§ Dataset entries:
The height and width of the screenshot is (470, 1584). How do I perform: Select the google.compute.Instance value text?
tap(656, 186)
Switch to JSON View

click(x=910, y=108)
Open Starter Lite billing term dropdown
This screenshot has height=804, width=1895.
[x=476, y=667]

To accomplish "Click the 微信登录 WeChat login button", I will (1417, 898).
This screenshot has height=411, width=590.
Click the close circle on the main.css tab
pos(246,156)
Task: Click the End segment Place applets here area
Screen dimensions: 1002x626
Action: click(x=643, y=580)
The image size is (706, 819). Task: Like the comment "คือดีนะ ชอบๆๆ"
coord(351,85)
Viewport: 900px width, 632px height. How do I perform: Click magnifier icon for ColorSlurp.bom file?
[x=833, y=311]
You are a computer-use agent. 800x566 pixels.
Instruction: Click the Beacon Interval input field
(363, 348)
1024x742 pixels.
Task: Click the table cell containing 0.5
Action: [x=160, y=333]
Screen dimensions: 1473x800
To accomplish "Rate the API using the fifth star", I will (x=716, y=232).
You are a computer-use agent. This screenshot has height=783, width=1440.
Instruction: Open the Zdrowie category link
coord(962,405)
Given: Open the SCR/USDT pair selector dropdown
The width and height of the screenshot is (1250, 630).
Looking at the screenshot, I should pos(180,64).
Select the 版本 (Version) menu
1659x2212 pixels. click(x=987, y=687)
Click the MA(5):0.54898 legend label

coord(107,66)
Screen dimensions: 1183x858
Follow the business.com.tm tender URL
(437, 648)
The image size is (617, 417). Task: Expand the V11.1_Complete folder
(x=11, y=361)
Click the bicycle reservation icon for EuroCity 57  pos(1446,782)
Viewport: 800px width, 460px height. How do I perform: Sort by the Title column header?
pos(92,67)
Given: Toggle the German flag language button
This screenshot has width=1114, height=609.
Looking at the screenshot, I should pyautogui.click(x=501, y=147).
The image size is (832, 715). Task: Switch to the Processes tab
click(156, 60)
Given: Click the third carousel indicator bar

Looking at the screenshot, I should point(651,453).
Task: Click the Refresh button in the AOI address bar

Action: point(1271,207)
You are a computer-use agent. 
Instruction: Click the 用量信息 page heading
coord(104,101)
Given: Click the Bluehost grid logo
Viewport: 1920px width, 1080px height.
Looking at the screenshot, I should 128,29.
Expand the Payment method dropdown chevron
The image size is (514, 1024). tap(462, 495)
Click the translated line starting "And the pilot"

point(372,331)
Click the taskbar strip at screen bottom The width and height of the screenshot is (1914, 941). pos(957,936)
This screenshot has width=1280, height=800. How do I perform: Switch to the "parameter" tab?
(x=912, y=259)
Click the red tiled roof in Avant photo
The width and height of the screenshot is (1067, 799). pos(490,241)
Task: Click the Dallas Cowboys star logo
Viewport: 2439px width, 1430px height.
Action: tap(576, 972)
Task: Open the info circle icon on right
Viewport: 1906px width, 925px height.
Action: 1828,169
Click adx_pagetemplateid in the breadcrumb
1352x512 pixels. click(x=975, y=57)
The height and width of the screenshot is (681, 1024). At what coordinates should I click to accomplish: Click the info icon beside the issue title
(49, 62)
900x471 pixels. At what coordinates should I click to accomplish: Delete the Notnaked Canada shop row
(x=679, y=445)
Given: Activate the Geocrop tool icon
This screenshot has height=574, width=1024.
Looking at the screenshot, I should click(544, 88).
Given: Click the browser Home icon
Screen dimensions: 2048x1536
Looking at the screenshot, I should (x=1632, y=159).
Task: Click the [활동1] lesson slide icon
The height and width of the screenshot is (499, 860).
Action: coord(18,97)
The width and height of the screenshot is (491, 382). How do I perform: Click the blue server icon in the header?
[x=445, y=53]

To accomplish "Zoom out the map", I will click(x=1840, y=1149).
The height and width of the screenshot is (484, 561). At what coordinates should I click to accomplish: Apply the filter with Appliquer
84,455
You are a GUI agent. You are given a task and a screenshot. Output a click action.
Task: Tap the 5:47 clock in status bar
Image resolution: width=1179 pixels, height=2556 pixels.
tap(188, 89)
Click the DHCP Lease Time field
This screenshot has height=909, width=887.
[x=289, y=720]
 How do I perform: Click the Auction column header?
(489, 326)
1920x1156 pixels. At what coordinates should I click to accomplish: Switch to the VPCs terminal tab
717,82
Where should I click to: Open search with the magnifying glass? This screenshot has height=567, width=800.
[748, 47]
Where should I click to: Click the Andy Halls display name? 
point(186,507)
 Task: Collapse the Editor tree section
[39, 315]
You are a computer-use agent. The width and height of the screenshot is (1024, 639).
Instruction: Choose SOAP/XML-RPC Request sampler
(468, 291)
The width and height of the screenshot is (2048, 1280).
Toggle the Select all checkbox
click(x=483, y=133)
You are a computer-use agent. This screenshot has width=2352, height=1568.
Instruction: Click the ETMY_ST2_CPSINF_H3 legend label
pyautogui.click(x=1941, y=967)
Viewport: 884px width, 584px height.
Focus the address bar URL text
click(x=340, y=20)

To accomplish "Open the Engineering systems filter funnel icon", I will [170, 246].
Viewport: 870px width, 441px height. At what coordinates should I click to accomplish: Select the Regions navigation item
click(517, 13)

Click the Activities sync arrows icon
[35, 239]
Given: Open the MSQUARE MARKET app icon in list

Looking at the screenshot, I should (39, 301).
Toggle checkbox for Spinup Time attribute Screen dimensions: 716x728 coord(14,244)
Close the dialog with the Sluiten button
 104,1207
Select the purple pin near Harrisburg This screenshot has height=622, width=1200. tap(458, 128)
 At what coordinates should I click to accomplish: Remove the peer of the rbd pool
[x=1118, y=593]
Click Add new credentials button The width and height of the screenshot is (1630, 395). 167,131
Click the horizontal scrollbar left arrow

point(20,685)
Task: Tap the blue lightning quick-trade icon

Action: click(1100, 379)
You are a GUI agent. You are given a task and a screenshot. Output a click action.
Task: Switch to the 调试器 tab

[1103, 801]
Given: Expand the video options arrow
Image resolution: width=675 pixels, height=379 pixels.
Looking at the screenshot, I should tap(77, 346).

§ Written instruction: Print all of the records above again, word for word, with nothing changed.

§ Task answer:
The height and width of the screenshot is (470, 1584). How do I perform: Select the google.compute.Instance value text?
tap(656, 186)
Switch to JSON View

click(x=910, y=108)
Open Starter Lite billing term dropdown
This screenshot has height=804, width=1895.
[x=476, y=667]

To accomplish "Click the 微信登录 WeChat login button", I will (1417, 898).
This screenshot has height=411, width=590.
Click the close circle on the main.css tab
pos(246,156)
Task: Click the End segment Place applets here area
Screen dimensions: 1002x626
Action: click(x=643, y=580)
The image size is (706, 819). Task: Like the comment "คือดีนะ ชอบๆๆ"
coord(351,85)
Viewport: 900px width, 632px height. How do I perform: Click magnifier icon for ColorSlurp.bom file?
[x=833, y=311]
You are a computer-use agent. 800x566 pixels.
Instruction: Click the Beacon Interval input field
(363, 348)
1024x742 pixels.
Task: Click the table cell containing 0.5
Action: [x=160, y=333]
Screen dimensions: 1473x800
To accomplish "Rate the API using the fifth star", I will (x=716, y=232).
You are a computer-use agent. This screenshot has height=783, width=1440.
Instruction: Open the Zdrowie category link
coord(962,405)
Given: Open the SCR/USDT pair selector dropdown
The width and height of the screenshot is (1250, 630).
Looking at the screenshot, I should pos(180,64).
Select the 版本 (Version) menu
1659x2212 pixels. click(x=987, y=687)
Click the MA(5):0.54898 legend label

coord(107,66)
Screen dimensions: 1183x858
Follow the business.com.tm tender URL
(437, 648)
The image size is (617, 417). Task: Expand the V11.1_Complete folder
(x=11, y=361)
Click the bicycle reservation icon for EuroCity 57  pos(1446,782)
Viewport: 800px width, 460px height. How do I perform: Sort by the Title column header?
pos(92,67)
Given: Toggle the German flag language button
This screenshot has width=1114, height=609.
Looking at the screenshot, I should pyautogui.click(x=501, y=147).
The image size is (832, 715). Task: Switch to the Processes tab
click(156, 60)
Given: Click the third carousel indicator bar

Looking at the screenshot, I should point(651,453).
Task: Click the Refresh button in the AOI address bar

Action: point(1271,207)
You are a computer-use agent. 
Instruction: Click the 用量信息 page heading
coord(104,101)
Given: Click the Bluehost grid logo
Viewport: 1920px width, 1080px height.
Looking at the screenshot, I should 128,29.
Expand the Payment method dropdown chevron
The image size is (514, 1024). tap(462, 495)
Click the translated line starting "And the pilot"

point(372,331)
Click the taskbar strip at screen bottom The width and height of the screenshot is (1914, 941). pos(957,936)
This screenshot has width=1280, height=800. How do I perform: Switch to the "parameter" tab?
(x=912, y=259)
Click the red tiled roof in Avant photo
The width and height of the screenshot is (1067, 799). pos(490,241)
Task: Click the Dallas Cowboys star logo
Viewport: 2439px width, 1430px height.
Action: tap(576, 972)
Task: Open the info circle icon on right
Viewport: 1906px width, 925px height.
Action: 1828,169
Click adx_pagetemplateid in the breadcrumb
1352x512 pixels. click(x=975, y=57)
The height and width of the screenshot is (681, 1024). At what coordinates should I click to accomplish: Click the info icon beside the issue title
(49, 62)
900x471 pixels. At what coordinates should I click to accomplish: Delete the Notnaked Canada shop row
(x=679, y=445)
Given: Activate the Geocrop tool icon
This screenshot has height=574, width=1024.
Looking at the screenshot, I should click(544, 88).
Given: Click the browser Home icon
Screen dimensions: 2048x1536
Looking at the screenshot, I should (x=1632, y=159).
Task: Click the [활동1] lesson slide icon
The height and width of the screenshot is (499, 860).
Action: coord(18,97)
The width and height of the screenshot is (491, 382). How do I perform: Click the blue server icon in the header?
[x=445, y=53]

To accomplish "Zoom out the map", I will click(x=1840, y=1149).
The height and width of the screenshot is (484, 561). At what coordinates should I click to accomplish: Apply the filter with Appliquer
84,455
You are a GUI agent. You are given a task and a screenshot. Output a click action.
Task: Tap the 5:47 clock in status bar
Image resolution: width=1179 pixels, height=2556 pixels.
tap(188, 89)
Click the DHCP Lease Time field
This screenshot has height=909, width=887.
[x=289, y=720]
 How do I perform: Click the Auction column header?
(489, 326)
1920x1156 pixels. At what coordinates should I click to accomplish: Switch to the VPCs terminal tab
717,82
Where should I click to: Open search with the magnifying glass? This screenshot has height=567, width=800.
[748, 47]
Where should I click to: Click the Andy Halls display name? 
point(186,507)
 Task: Collapse the Editor tree section
[39, 315]
You are a computer-use agent. The width and height of the screenshot is (1024, 639).
Instruction: Choose SOAP/XML-RPC Request sampler
(468, 291)
The width and height of the screenshot is (2048, 1280).
Toggle the Select all checkbox
click(x=483, y=133)
You are a computer-use agent. This screenshot has width=2352, height=1568.
Instruction: Click the ETMY_ST2_CPSINF_H3 legend label
pyautogui.click(x=1941, y=967)
Viewport: 884px width, 584px height.
Focus the address bar URL text
click(x=340, y=20)

To accomplish "Open the Engineering systems filter funnel icon", I will [170, 246].
Viewport: 870px width, 441px height. At what coordinates should I click to accomplish: Select the Regions navigation item
click(517, 13)

Click the Activities sync arrows icon
[35, 239]
Given: Open the MSQUARE MARKET app icon in list

Looking at the screenshot, I should (39, 301).
Toggle checkbox for Spinup Time attribute Screen dimensions: 716x728 coord(14,244)
Close the dialog with the Sluiten button
 104,1207
Select the purple pin near Harrisburg This screenshot has height=622, width=1200. tap(458, 128)
 At what coordinates should I click to accomplish: Remove the peer of the rbd pool
[x=1118, y=593]
Click Add new credentials button The width and height of the screenshot is (1630, 395). 167,131
Click the horizontal scrollbar left arrow

point(20,685)
Task: Tap the blue lightning quick-trade icon

Action: click(1100, 379)
You are a GUI agent. You are given a task and a screenshot. Output a click action.
Task: Switch to the 调试器 tab

[1103, 801]
Given: Expand the video options arrow
Image resolution: width=675 pixels, height=379 pixels.
Looking at the screenshot, I should tap(77, 346).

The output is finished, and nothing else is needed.